If you're serious about deploying AI contract review, the highest-value activity is one that has nothing to do with AI: cleaning up your playbook. Make instructions specific. Remove contradictions. Define your terms. Structure it so categories are clear. It isn't exciting work, but it determines whether the AI produces useful output or expensive noise.

What to take away from all this

You don't need to become an engineer to evaluate these tools. But understanding the constraints makes you a better buyer and a better user.

When a vendor tells you their tool "uses the latest AI model with a 200,000-token context window," you now know that context window size alone says very little about review quality. What matters is how the tool manages attention within that window.

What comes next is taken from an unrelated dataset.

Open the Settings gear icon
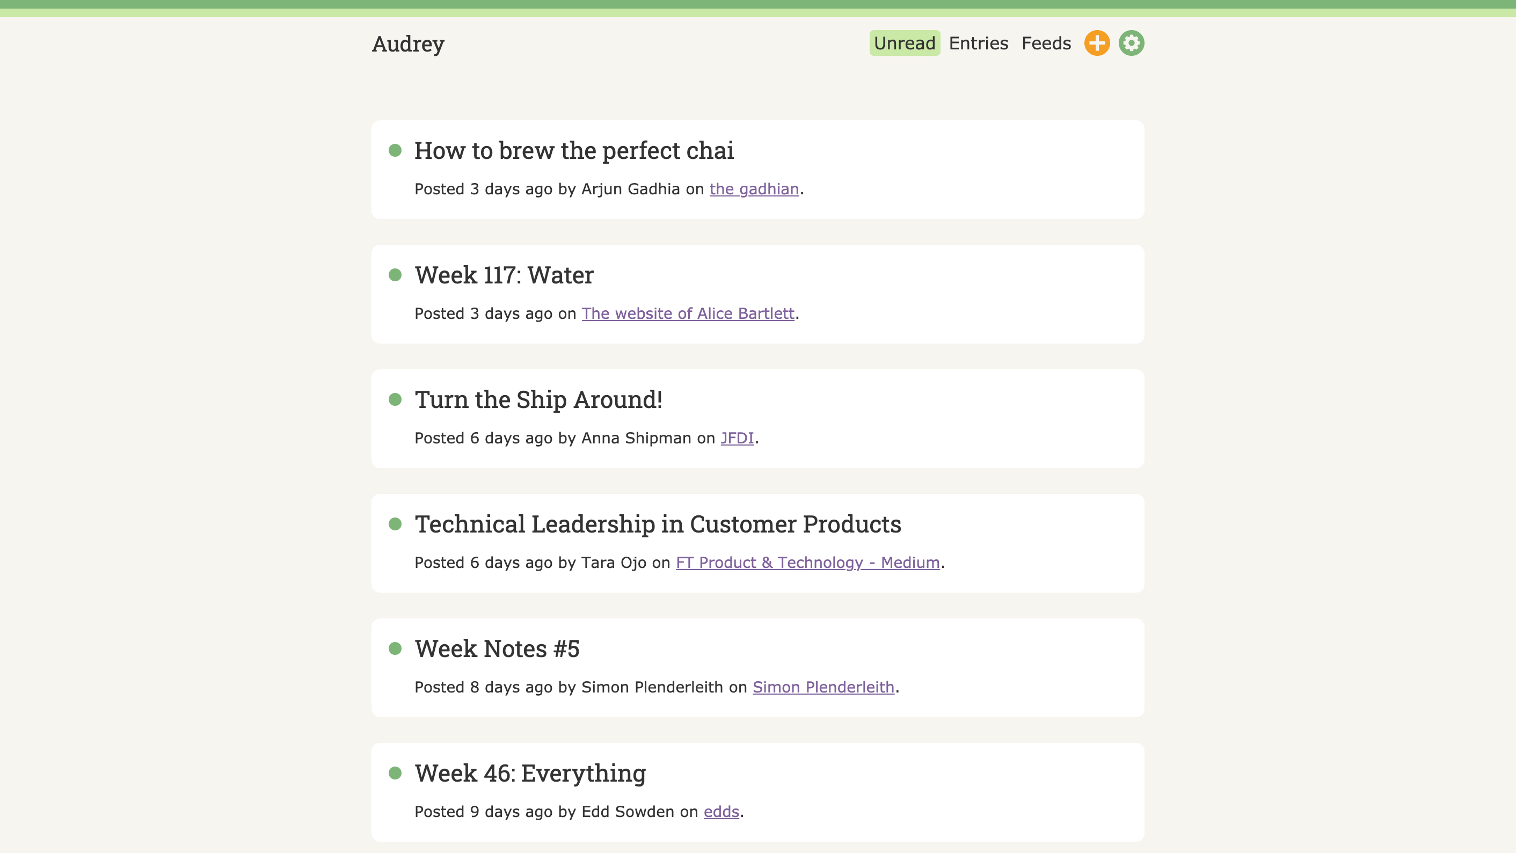 [1132, 43]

When a demo processes a 5-page NDA flawlessly, you know that's the easy case. Ask what happens with a 90-page outsourcing agreement against a 40-page playbook. Ask how it handles documents that exceed the reliable attention zone. Ask whether it checks for missing clauses or only reviews what's present. Ask how it manages defined terms that appear in one clause but are relevant to a dozen others.

And take an honest look at your playbook. Most organisations that struggle with AI contract review assume the problem is the technology. Usually, it's the playbook.